_Work to complete_
Using the data below, gather each line that includes the word "tree".

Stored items
□ □ □ □ □ □ □

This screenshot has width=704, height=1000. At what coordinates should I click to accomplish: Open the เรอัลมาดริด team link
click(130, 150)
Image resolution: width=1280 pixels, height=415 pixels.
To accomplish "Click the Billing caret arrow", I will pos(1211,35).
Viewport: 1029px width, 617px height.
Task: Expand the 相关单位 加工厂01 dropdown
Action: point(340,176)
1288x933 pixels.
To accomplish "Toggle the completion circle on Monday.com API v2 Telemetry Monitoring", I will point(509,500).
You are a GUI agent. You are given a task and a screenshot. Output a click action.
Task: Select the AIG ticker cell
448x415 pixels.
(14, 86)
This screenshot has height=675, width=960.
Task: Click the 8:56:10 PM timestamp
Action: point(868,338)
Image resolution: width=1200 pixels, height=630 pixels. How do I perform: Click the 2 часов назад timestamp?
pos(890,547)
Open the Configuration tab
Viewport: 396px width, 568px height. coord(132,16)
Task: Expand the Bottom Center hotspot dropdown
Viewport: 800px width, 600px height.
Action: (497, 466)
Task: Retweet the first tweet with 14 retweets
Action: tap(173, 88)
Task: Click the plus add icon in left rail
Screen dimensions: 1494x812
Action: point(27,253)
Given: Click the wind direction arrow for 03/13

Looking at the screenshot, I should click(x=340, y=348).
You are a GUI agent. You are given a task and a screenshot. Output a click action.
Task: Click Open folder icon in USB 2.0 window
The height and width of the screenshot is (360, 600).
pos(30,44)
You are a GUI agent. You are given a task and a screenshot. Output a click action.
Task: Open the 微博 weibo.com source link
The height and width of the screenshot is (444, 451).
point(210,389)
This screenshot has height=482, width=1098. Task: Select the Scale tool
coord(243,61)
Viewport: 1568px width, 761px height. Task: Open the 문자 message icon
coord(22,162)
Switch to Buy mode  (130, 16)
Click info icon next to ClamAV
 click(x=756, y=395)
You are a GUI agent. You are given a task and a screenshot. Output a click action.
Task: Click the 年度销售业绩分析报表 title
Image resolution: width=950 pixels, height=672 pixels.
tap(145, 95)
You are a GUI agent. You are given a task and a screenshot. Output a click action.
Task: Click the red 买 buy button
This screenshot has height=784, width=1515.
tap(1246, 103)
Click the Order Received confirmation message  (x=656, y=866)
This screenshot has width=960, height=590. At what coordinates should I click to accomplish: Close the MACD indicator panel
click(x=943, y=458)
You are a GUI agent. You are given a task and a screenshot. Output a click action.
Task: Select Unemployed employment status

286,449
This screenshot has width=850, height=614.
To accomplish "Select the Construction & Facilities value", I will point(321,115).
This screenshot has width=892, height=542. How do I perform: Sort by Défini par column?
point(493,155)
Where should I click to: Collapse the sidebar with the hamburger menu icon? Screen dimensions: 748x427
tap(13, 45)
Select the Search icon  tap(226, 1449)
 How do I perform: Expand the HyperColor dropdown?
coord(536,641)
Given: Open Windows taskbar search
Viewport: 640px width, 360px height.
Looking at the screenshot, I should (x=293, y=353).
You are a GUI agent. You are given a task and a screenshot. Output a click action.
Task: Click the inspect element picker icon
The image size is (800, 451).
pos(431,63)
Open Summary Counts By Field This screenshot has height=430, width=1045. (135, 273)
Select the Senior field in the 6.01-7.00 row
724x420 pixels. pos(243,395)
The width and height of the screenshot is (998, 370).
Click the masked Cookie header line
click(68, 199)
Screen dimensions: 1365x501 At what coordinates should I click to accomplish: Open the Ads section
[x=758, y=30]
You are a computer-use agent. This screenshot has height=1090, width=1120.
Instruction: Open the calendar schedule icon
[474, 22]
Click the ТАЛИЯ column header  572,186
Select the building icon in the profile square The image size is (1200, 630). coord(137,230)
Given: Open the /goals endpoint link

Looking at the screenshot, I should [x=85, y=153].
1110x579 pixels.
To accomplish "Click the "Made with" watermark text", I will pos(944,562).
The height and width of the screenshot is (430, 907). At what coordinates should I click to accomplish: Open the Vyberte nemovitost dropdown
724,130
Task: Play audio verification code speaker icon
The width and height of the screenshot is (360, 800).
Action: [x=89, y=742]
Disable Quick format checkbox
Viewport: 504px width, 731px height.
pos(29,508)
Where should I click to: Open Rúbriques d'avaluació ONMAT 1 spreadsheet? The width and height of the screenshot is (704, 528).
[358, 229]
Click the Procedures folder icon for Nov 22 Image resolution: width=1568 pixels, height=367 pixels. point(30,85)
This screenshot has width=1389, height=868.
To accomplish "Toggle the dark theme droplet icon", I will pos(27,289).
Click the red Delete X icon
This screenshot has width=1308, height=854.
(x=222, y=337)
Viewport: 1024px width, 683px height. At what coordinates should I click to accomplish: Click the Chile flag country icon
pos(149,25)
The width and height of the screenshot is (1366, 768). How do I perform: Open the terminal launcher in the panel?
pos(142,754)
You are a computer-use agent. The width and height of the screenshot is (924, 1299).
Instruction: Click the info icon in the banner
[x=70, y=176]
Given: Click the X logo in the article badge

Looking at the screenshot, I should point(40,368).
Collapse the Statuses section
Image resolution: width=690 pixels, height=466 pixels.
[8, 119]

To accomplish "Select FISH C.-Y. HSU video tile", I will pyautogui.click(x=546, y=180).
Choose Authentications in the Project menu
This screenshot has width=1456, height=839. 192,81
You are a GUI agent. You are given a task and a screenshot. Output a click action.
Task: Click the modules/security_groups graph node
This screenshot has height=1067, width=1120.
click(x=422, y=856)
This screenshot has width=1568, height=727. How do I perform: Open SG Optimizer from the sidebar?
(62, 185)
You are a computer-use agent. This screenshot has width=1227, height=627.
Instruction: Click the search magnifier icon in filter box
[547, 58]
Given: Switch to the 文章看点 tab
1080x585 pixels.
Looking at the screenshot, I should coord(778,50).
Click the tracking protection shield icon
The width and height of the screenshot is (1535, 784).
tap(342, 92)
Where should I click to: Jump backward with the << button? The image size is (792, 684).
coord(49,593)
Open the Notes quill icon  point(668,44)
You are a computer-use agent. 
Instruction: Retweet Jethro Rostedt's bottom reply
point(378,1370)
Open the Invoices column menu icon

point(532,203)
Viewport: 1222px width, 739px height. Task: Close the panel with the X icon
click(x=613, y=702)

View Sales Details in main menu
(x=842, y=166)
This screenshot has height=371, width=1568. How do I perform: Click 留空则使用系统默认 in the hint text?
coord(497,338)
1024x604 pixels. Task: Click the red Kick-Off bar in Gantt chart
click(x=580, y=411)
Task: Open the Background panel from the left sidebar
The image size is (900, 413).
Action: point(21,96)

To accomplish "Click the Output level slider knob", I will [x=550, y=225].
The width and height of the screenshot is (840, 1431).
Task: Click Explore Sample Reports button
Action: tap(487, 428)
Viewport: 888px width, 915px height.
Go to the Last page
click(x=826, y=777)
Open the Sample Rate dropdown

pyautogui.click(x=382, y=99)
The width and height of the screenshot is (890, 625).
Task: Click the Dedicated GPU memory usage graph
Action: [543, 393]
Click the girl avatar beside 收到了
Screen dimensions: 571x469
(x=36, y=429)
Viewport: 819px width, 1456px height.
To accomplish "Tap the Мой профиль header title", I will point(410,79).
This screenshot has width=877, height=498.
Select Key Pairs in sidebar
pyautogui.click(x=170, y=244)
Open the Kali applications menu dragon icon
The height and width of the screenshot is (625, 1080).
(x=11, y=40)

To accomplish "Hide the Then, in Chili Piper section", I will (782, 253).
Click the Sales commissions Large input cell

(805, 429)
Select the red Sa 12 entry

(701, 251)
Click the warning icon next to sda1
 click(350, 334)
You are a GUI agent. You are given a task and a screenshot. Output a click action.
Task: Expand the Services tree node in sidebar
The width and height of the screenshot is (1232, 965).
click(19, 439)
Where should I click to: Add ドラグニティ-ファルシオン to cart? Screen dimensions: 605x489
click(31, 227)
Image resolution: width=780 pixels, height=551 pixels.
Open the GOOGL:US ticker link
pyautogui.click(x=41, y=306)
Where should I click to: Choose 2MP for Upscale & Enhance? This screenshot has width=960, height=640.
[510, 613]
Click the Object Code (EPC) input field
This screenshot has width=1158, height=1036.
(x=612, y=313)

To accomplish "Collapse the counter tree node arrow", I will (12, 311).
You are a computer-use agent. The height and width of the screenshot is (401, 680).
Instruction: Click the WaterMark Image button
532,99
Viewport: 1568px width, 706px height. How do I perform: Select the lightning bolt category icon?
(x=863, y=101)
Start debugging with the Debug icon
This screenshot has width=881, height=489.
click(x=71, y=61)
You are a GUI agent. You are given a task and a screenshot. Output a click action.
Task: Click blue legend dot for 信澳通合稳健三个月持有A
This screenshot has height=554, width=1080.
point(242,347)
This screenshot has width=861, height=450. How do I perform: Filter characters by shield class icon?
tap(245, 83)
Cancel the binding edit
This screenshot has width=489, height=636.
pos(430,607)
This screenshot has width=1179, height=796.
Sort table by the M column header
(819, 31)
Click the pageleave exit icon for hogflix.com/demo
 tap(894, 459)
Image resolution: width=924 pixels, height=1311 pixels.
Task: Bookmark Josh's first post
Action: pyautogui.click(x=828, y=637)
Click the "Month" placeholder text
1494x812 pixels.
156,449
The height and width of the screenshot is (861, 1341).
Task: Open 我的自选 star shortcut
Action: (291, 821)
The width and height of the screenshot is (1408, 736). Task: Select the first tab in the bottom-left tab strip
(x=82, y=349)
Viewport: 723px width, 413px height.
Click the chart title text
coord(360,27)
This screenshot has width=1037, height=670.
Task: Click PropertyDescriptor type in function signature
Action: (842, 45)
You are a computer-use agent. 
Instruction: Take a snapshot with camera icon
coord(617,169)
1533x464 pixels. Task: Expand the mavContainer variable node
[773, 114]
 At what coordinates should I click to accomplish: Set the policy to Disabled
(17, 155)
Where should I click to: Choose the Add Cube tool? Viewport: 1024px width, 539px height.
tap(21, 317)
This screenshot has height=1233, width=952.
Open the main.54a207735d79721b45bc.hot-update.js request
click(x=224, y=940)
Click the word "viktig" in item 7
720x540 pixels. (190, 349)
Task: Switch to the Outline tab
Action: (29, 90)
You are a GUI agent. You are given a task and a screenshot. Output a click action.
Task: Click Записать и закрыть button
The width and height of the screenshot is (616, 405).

□ □ □ □ □ □ □

_Response to this exercise_
Task: Expand the Services tree node in sidebar
To accomplish "Collapse the counter tree node arrow", I will (12, 311).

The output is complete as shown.